It's actually easier if we work with function notation for awhile and not norms. So let's define $f_1(X)=\|X\|_*$ and $f_2(Y)=\|Y\|_1$ and write it as
$$\begin{array}{ll}
\text{minimize}_{X,Y} & f_1(X) + \lambda f_2(Y) \\
& X + Y = C
\end{array}$$
The Lagrangian is
$$\begin{aligned}
L(X,Y,Z) &= f_1(X) + \lambda f_2(Y) - \langle Z, X + Y - C \rangle \\
&= f_1(X) - \langle Z, X \rangle + \lambda f_2(Y) - \langle Z, Y \rangle + \langle Z, C \rangle
\end{aligned}$$
The dual function is
$$\begin{aligned}
g(Z) = \inf_{X,Y} L(X,Y,Z) &= \inf_X f_1(X) - \langle Z, X \rangle + \inf_Y \lambda f_2(Y) - \langle Z, Y \rangle + \langle Z, C \rangle \\
&= \langle Z, C \rangle - \sup_X \left( \langle Z, X \rangle - f_1(X) \right) - \sup_Y \left( \langle Z, Y \rangle - \lambda f_2(Y) \right) \\
&= \langle Z, C \rangle - f_1^*(Z) - \lambda f_2^*(\lambda^{-1} Z)
\end{aligned}$$
where $f_1^*$ and $f_2^*$ are the convex conjugates of $f_1$ and $f_2$, respectively.
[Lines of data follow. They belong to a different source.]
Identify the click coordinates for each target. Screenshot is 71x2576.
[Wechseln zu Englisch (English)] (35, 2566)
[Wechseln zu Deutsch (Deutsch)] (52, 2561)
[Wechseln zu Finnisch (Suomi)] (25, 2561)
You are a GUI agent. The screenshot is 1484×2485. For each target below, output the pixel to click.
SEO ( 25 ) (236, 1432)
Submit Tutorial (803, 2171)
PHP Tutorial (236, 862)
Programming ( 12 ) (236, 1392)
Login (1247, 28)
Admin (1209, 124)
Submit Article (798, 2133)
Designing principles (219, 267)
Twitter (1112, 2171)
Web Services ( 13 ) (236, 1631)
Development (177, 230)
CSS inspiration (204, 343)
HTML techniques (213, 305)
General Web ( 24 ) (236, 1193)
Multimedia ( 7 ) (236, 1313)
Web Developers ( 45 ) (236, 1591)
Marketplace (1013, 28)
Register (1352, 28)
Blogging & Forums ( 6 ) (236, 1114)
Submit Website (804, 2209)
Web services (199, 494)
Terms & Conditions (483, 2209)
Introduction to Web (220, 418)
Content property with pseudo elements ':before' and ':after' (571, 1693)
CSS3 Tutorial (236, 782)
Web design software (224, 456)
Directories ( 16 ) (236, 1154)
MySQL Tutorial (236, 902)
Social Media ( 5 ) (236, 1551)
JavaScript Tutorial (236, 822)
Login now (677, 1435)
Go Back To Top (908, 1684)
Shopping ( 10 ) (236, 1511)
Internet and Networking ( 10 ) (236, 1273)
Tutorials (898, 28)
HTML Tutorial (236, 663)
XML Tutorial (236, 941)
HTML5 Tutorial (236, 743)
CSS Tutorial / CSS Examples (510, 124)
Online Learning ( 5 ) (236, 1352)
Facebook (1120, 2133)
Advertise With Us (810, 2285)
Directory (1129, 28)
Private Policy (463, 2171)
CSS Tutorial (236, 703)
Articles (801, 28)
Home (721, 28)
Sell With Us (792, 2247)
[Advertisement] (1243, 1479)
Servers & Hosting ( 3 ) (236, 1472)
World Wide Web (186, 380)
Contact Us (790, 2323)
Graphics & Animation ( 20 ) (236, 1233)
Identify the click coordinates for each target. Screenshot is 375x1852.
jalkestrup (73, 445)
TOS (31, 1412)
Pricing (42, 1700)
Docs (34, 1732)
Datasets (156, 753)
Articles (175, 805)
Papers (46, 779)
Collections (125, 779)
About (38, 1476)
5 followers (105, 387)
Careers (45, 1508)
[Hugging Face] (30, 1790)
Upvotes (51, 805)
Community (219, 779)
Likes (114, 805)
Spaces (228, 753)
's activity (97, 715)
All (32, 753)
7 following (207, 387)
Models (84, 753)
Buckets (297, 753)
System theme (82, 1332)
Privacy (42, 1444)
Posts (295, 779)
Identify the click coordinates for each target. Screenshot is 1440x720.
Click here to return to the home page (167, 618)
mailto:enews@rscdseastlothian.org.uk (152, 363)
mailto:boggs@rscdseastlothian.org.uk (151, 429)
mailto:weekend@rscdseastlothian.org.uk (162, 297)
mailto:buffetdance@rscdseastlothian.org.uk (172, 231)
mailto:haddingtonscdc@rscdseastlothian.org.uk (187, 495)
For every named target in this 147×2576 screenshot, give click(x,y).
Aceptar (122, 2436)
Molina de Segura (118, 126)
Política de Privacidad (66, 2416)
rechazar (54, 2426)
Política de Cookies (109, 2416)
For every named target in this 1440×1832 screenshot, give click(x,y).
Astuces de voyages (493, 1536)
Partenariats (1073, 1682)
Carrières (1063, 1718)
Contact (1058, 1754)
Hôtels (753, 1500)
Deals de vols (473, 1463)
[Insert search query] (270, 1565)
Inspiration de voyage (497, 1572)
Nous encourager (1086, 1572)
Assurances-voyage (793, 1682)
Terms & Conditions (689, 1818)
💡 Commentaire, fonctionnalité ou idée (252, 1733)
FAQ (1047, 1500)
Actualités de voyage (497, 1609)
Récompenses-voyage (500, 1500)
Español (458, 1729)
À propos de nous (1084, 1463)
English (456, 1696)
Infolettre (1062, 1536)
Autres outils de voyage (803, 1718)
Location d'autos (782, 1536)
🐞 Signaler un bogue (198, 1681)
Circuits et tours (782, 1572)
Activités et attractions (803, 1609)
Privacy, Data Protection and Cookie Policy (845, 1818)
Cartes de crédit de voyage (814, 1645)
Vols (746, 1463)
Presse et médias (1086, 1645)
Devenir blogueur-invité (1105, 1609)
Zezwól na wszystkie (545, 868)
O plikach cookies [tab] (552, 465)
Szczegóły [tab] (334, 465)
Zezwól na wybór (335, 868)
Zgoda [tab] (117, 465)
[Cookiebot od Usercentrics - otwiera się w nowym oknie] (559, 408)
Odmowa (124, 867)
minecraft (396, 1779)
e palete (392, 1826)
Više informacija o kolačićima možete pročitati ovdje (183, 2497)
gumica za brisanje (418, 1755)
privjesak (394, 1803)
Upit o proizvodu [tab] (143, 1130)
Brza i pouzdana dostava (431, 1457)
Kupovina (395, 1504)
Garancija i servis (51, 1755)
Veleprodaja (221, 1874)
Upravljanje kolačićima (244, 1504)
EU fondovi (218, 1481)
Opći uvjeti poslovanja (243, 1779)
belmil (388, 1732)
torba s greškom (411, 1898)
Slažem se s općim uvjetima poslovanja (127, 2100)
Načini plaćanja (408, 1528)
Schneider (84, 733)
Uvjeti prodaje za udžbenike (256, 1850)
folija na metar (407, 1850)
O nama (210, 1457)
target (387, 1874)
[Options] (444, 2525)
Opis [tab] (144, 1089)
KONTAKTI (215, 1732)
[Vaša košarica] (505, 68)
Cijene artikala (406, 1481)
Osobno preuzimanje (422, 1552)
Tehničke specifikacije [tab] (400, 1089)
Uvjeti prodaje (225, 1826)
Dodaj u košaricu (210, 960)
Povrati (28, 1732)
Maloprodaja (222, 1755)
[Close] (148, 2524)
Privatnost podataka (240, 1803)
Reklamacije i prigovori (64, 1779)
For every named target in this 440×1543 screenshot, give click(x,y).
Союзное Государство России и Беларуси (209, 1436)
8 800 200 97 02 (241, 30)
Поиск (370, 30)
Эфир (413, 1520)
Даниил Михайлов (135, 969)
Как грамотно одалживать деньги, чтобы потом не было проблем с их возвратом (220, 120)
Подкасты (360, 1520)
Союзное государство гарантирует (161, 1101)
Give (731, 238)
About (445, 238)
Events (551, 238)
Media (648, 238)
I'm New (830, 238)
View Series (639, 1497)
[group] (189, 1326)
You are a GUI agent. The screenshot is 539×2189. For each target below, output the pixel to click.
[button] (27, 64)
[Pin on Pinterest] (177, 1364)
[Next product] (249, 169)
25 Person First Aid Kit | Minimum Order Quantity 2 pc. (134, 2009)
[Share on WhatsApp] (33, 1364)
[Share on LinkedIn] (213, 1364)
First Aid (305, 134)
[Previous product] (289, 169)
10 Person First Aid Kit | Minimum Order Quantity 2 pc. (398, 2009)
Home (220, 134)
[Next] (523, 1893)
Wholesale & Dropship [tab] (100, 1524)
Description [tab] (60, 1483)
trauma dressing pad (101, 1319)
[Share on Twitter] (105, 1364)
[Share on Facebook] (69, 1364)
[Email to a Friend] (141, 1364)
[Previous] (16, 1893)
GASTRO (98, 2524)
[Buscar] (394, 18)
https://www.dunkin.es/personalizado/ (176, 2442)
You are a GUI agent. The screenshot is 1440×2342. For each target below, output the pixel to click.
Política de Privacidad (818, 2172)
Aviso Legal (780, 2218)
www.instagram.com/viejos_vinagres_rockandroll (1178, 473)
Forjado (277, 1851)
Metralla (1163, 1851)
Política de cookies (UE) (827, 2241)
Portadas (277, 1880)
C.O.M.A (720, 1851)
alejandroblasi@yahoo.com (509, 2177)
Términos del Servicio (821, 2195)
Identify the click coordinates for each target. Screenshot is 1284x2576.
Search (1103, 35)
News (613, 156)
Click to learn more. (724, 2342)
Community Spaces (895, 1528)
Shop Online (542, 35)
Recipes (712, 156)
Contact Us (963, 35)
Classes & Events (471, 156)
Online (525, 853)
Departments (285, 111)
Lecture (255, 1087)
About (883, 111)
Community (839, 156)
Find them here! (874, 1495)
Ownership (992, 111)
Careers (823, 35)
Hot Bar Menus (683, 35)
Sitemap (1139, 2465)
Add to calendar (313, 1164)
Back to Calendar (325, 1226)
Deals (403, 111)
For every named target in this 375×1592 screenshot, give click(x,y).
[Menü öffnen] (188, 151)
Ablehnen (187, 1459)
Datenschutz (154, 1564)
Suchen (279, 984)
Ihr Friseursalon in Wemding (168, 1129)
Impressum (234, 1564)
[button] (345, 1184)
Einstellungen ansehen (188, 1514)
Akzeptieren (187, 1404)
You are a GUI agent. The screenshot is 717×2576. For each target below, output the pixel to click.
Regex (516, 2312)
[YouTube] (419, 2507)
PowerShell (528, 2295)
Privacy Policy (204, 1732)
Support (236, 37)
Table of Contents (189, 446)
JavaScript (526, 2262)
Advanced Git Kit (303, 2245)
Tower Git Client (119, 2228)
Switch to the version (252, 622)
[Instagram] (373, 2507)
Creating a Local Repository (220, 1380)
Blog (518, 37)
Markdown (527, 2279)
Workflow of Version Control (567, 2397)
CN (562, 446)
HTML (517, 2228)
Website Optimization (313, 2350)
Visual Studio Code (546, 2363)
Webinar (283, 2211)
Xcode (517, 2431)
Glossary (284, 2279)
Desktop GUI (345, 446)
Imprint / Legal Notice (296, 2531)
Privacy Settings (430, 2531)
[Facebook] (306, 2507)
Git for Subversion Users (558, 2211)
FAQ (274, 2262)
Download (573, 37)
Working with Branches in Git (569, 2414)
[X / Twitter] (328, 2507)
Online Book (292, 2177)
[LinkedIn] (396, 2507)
I hope you'll take my word that they are
$$f_1^*(Z) = \begin{cases} 0 & \|Z\| \leq 1 \\ +\infty & \text{otherwise} \end{cases}
\qquad f_2^*(Z) = \begin{cases} 0 & \|Z\|_\infty \leq 1 \\ +\infty & \text{otherwise} \end{cases}$$
because this answer is already long enough :-) Note the involvement of the dual norms here: $\|\cdot\|$ is the maximum singular value of $Z$, and $\|\cdot\|_\infty$ returns the maximum of the absolute values of the elements of its input. Refer pages 93, 221-222 in Boyd and Vandenberghe for further understanding (courtesy: comment by mkuse).
Putting this together, we have the dual problem
$$\begin{array}{ll}
\text{maximize}_Z & \langle C, Z \rangle - f_1^*(Z) - \lambda f_2^*(\lambda^{-1} Z)
\end{array}$$
This is technically the correct dual. But since $f_1^*$ and $f_2^*$ are indicator functions we will typically convert them to constraints like this:
$$\begin{array}{ll}
\text{maximize}_Z & \langle C, Z \rangle \\
& \|Z\|\leq 1 \\
& \| Z \|_\infty \leq \lambda
\end{array}$$
And that's the dual you're most likely going to want to work with.
If you take the dual of this problem, you'll eventually recover a problem that is equivalent to the primal, but it won't be exactly the same. You'll need a bit of transformation to get back to the exact original form. After all, we just did a bit of transformation ourselves to clean up the dual.